A common mistake many Android developers make regarding SoundPool is trying to use it more like
a sequencer than as an audio synthesizer. Users focus on SoundPool’s ability to load multiple audio
file waveforms into memory, but do not leverage its processing capability for creating a myriad of
new waveforms, by using a few basic waveforms with SoundPool’s pitch-shift capability.


Here you are again, back to that same memory vs. processor trade-off that you invariably have in
the Android OS, regarding the use of almost all of these new media capabilities which Android offers.


If you use SoundPool as an audio sequencer, system memory can overload, and this can shut down
SoundPool’s functionality. Android developers must harness all of SoundPool features optimally, and
at the same time, they must optimize each of their digital audio samples as much as possible.
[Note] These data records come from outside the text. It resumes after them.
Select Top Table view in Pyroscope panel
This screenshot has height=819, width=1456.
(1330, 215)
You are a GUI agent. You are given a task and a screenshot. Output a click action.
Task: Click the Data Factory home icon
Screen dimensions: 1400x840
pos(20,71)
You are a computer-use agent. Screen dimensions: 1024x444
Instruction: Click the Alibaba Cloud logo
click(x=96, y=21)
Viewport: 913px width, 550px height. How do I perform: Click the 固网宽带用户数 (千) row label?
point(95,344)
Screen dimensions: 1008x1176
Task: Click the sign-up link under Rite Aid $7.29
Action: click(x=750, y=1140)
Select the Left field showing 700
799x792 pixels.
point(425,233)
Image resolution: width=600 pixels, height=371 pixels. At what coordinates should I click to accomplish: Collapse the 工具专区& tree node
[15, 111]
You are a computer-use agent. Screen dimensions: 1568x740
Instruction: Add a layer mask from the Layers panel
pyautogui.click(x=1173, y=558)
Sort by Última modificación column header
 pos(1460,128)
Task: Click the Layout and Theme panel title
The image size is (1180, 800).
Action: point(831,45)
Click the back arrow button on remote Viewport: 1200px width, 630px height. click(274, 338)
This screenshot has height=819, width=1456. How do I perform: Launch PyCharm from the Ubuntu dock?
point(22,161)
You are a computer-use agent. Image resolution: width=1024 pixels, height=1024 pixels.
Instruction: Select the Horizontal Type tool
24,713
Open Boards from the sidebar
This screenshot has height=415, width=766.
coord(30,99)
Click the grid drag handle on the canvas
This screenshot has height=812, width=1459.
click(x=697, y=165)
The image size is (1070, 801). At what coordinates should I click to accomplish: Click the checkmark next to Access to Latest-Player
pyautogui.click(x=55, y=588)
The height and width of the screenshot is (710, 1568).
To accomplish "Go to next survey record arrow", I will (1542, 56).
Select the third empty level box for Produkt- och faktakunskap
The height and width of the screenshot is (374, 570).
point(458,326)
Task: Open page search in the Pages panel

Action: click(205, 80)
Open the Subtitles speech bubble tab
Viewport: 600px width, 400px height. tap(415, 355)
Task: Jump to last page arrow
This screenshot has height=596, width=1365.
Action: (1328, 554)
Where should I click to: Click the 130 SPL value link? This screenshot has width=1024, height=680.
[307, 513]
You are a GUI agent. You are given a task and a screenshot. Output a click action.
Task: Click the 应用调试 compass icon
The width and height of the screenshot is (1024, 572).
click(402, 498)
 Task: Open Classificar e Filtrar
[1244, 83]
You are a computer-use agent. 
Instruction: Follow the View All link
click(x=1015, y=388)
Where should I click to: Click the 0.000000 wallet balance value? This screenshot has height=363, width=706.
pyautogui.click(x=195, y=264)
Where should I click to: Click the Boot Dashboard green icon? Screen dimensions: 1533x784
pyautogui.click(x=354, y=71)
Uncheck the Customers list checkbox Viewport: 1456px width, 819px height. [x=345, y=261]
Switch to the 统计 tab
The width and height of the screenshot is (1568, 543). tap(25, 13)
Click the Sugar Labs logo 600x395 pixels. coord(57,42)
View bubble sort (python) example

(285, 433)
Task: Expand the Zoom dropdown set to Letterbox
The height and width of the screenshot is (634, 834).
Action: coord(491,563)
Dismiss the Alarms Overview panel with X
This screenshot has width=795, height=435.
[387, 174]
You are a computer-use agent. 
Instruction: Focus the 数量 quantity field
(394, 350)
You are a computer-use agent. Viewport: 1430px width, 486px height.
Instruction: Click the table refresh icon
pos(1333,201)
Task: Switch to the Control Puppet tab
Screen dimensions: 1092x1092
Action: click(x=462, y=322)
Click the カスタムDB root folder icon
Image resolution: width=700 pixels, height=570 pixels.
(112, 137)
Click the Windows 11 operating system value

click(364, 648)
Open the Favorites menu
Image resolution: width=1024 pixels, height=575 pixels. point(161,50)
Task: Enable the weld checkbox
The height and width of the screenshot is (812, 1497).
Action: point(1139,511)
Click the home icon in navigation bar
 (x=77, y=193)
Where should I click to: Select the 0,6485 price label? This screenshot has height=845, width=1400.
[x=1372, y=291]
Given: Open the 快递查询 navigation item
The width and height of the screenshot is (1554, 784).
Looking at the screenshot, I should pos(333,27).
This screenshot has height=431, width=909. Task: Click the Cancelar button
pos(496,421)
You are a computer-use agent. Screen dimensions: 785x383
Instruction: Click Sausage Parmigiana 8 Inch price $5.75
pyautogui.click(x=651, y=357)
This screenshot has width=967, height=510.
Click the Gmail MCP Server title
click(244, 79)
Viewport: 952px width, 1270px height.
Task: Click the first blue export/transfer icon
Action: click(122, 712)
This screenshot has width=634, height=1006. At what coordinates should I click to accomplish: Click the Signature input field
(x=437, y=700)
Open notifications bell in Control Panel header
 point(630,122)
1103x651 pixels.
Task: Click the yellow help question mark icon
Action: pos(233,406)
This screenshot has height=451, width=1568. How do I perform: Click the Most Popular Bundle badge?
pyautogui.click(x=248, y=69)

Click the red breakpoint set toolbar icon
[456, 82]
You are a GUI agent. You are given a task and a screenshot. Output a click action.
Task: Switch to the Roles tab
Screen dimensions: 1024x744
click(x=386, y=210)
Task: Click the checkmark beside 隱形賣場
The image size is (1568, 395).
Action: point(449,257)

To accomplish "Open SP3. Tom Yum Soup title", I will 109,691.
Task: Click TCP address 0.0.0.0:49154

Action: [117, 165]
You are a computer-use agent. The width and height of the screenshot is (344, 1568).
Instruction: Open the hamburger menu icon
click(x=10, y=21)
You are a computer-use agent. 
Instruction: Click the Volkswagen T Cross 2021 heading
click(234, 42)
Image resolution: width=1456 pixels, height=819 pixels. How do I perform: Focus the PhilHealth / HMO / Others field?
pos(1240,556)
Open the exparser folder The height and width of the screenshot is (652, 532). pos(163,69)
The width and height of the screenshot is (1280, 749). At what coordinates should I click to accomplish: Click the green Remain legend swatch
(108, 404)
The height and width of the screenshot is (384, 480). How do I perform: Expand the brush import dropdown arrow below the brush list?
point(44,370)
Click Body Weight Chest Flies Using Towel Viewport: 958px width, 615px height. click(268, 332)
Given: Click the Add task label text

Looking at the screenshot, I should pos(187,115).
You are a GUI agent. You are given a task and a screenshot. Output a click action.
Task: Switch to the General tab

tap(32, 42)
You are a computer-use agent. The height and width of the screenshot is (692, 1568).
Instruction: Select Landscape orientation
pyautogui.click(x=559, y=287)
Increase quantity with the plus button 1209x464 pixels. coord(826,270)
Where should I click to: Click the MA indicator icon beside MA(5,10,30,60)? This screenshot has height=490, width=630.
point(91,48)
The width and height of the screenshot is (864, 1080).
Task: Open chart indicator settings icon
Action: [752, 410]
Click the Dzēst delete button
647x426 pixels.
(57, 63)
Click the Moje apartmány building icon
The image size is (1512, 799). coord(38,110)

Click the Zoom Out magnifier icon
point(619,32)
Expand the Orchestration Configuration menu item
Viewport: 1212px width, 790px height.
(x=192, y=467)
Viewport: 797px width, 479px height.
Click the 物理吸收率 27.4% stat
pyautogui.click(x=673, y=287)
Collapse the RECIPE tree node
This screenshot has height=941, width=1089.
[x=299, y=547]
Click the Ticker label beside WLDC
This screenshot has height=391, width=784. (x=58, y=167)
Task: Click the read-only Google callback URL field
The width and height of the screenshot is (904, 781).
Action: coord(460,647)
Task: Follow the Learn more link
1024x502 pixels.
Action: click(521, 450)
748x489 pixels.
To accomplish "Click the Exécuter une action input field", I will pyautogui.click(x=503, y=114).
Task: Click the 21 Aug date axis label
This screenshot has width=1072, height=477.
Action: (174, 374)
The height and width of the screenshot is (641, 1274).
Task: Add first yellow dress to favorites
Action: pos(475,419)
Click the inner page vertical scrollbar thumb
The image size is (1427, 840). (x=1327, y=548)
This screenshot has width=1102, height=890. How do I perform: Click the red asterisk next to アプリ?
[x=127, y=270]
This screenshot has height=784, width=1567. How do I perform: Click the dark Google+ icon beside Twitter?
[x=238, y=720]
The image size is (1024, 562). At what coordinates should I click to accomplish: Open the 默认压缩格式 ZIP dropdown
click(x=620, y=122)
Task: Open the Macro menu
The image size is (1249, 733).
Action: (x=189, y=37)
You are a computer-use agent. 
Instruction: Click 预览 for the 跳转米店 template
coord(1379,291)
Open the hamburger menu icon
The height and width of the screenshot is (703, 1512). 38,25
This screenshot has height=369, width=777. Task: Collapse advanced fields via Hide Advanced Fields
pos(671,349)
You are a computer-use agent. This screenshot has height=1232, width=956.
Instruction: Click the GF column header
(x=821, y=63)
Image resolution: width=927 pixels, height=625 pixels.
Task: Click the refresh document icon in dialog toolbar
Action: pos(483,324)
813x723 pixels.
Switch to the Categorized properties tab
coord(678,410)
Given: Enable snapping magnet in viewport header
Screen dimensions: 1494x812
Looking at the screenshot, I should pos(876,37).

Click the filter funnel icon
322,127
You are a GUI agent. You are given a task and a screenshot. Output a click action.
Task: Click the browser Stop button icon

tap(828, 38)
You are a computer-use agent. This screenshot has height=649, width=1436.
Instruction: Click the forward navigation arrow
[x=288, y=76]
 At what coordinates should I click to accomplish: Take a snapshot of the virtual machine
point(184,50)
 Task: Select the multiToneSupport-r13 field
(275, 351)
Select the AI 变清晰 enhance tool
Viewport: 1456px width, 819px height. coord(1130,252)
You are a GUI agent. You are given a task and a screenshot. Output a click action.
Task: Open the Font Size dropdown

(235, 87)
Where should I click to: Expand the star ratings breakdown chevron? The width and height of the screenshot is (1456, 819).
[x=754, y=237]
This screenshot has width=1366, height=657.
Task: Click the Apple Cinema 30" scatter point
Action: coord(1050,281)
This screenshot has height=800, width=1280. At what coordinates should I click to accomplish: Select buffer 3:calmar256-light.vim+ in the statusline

Here is a great example of this. SoundPool allows pitch-shifting across two full octaves, from a
setting of 0.5 (down one full octave, or half of your original sample waveform) up to 2.0 (or up one full
octave, or twice of your original waveform width). Remember that the waveform height equates to
amplitude, which is commonly referred to as volume.


Most users don’t use this pitch-shifting feature, but instead, use different samples to achieve
different notes. This fills up memory rapidly, and the end result is the app works less and less well
across older devices. The correct way to use SoundPool is to take your samples—say a one string
pluck from a guitar, one horn blow from a saxophone, one piano key strike, and three different
drum samples—and using only six short Mono 48kHz 16-bit high-quality samples, make a basic
synthesizer that has all four basic Jazz instruments.


Using this basic synthesizer set-up, your user could play instruments up and down two full octaves.
This application would use only a few hundred kilobytes of memory to hold these 16-bit 48kHz
uncompressed samples. If you used a high-quality microphone for your sampling process, you
would be amazed at the high-quality results that you can obtain these days using a 16-bit 48kHz
Mono sampling format. If you wanted to save memory, you could also use a Mono 16-bit 44.1kHz
CD-quality audio or Mono 16-bit 32kHz audio with similarly acceptable results.


I hope I have covered enough digital audio sampling and synthesis concepts in this appendix to give
you some insight as to how to optimize your digital audio assets for use with the SoundPool engine!